De acordo com a contadora, faz mais de dois anos que a reforma tributária tem sido aguardada, mas algumas mudanças já ocorreram: como o fato de o governo realizar a reforma tributária em etapas. Uma das dificuldades está em reduzir a carga tributária sem prejudicar os entes públicos financeiramente.
“Essa indefinição na reforma tributária acaba afetando os planos de investimentos que algumas empresas gostariam de realizar, por isso é imprescindível fazer logo a reforma tributária para auxiliar a retomada do crescimento. Precisamos simplificar a legislação tributária, tornando o sistema menos complexo para todos os contribuintes”, sentencia.
Gestão
Para a doutora em Administração, Ana Paula Cherobim, existe um grave problema de gestão ao se arrecadar muito e não haver o retorno esperado, mediante a quantia que é tributada. Ela diz que parte do problema que acontece na gestão pública está atrelado aos apadrinhamentos políticos ou políticas partidárias exercidas no Brasil.

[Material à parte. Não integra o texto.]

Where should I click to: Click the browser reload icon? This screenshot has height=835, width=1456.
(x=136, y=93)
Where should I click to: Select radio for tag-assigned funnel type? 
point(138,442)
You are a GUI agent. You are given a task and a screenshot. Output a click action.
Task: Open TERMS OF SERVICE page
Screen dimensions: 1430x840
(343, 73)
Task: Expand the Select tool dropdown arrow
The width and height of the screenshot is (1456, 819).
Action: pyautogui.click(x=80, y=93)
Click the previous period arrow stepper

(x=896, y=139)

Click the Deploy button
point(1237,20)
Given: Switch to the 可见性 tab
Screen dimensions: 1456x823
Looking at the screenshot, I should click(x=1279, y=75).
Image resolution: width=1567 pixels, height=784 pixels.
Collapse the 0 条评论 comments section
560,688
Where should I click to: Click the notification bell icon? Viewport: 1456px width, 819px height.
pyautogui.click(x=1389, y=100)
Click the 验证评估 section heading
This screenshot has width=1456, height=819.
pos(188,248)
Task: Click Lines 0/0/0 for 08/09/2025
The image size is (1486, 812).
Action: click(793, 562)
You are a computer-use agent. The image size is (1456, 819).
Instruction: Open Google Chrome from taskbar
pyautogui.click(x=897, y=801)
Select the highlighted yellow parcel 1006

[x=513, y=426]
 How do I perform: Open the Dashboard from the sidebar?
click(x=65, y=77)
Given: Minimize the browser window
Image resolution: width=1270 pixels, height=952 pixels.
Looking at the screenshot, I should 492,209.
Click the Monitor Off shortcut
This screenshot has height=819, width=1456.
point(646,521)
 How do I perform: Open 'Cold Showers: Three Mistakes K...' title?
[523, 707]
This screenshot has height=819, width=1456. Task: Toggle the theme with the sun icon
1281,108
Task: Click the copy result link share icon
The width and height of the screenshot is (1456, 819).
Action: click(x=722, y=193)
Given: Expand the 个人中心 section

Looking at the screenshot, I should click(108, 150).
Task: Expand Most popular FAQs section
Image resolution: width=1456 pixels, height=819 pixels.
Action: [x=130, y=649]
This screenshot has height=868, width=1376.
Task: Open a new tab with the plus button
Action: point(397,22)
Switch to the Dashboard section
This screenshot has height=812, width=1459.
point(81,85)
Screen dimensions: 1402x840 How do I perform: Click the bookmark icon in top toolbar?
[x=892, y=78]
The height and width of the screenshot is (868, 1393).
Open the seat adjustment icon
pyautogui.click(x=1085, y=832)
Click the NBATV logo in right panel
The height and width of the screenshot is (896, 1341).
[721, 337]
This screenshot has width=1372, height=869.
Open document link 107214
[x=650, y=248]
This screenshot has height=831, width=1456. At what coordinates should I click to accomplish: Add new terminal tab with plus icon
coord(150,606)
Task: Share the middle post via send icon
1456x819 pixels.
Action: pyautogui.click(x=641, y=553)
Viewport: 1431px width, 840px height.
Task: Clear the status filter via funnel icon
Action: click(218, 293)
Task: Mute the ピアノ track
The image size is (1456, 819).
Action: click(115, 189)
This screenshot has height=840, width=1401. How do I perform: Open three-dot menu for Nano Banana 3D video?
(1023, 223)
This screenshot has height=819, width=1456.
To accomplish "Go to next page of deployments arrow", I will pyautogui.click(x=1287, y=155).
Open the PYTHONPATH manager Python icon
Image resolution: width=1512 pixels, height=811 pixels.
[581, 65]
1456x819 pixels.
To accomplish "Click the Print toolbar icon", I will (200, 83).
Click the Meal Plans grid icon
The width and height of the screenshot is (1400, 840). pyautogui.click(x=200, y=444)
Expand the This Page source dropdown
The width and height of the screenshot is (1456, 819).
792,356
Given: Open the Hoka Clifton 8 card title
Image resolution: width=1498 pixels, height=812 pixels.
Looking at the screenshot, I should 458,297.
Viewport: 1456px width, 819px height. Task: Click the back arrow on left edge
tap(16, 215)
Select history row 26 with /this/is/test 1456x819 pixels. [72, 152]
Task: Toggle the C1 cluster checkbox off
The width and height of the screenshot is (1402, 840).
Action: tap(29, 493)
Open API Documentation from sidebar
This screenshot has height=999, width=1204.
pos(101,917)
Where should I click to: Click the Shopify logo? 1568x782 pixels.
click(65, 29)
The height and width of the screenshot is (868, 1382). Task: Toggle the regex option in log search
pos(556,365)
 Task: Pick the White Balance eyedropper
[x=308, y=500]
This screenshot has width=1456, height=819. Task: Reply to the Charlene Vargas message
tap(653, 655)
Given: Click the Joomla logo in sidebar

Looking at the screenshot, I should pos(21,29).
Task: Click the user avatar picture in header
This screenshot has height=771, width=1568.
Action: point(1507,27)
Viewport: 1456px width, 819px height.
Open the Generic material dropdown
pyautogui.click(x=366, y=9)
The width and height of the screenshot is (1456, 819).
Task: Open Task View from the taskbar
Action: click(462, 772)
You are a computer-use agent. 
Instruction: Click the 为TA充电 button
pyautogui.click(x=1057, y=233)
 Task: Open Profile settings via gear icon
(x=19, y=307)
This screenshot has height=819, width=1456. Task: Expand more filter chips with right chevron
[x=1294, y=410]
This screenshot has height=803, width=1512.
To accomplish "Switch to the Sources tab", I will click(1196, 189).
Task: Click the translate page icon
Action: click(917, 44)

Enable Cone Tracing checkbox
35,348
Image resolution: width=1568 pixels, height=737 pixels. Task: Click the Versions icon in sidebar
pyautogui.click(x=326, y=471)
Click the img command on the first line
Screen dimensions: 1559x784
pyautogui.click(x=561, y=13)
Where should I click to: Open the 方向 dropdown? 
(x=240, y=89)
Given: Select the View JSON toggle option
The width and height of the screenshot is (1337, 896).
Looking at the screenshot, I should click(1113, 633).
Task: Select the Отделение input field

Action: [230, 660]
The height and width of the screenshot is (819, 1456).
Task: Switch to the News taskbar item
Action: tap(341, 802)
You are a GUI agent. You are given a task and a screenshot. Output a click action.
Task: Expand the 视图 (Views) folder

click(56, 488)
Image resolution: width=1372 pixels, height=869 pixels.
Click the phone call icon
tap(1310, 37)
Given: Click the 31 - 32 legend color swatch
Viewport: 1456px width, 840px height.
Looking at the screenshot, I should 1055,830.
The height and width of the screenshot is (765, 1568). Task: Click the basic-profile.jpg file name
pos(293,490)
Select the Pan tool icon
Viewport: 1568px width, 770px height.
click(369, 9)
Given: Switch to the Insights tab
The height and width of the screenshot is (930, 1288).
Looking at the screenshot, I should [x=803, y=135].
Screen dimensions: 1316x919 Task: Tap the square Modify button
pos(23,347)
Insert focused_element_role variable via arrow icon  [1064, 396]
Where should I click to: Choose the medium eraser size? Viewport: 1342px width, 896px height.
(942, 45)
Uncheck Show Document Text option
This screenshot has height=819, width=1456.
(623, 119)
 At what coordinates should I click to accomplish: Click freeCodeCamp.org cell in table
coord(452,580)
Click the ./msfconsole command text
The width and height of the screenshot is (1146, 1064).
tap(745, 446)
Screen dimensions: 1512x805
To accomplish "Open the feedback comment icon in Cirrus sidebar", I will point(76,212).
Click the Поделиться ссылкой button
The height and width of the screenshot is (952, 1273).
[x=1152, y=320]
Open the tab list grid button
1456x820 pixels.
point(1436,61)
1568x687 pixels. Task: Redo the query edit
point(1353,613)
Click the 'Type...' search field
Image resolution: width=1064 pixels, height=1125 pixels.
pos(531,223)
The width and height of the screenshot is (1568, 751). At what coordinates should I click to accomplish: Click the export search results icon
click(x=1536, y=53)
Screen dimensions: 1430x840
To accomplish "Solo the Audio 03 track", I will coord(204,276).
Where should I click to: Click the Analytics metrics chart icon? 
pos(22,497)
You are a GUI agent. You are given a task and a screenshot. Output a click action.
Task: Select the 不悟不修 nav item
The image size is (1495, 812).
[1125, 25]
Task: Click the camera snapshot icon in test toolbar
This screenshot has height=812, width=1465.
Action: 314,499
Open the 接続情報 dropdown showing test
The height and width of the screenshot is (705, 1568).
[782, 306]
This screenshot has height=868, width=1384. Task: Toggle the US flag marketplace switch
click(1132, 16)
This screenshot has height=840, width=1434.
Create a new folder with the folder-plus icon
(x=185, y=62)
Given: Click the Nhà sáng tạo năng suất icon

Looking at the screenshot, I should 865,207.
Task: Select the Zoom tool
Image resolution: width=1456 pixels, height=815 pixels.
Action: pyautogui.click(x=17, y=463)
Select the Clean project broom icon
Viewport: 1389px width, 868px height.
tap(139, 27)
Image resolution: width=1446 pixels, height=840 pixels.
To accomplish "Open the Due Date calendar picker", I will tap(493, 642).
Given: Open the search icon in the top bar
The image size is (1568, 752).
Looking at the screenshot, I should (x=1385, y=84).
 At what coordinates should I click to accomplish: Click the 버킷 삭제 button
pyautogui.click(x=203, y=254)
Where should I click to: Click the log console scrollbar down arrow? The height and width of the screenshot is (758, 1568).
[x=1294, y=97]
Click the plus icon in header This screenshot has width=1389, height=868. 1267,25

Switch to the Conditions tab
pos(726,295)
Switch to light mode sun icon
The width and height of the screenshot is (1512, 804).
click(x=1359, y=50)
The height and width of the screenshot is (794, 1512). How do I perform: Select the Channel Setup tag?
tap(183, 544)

A administradora diz que a população brasileira é trabalhadora e criativa, e usa como exemplo o árduo esforço de adaptação durante a pandemia. Já no âmbito político, ela critica ao dizer que por vezes os agentes públicos são seduzidos pelos privilégios da posição.
“Muitas vezes bons representantes são eleitos, mas ao assumirem são abraçados pelas benesses do cargo e acabam por se locupletar (enriquecer). Ou nada fazem, ou rapidamente se associam à terrível política do ‘toma lá dá cá’ e o desenvolvimento não acontece”, sentencia.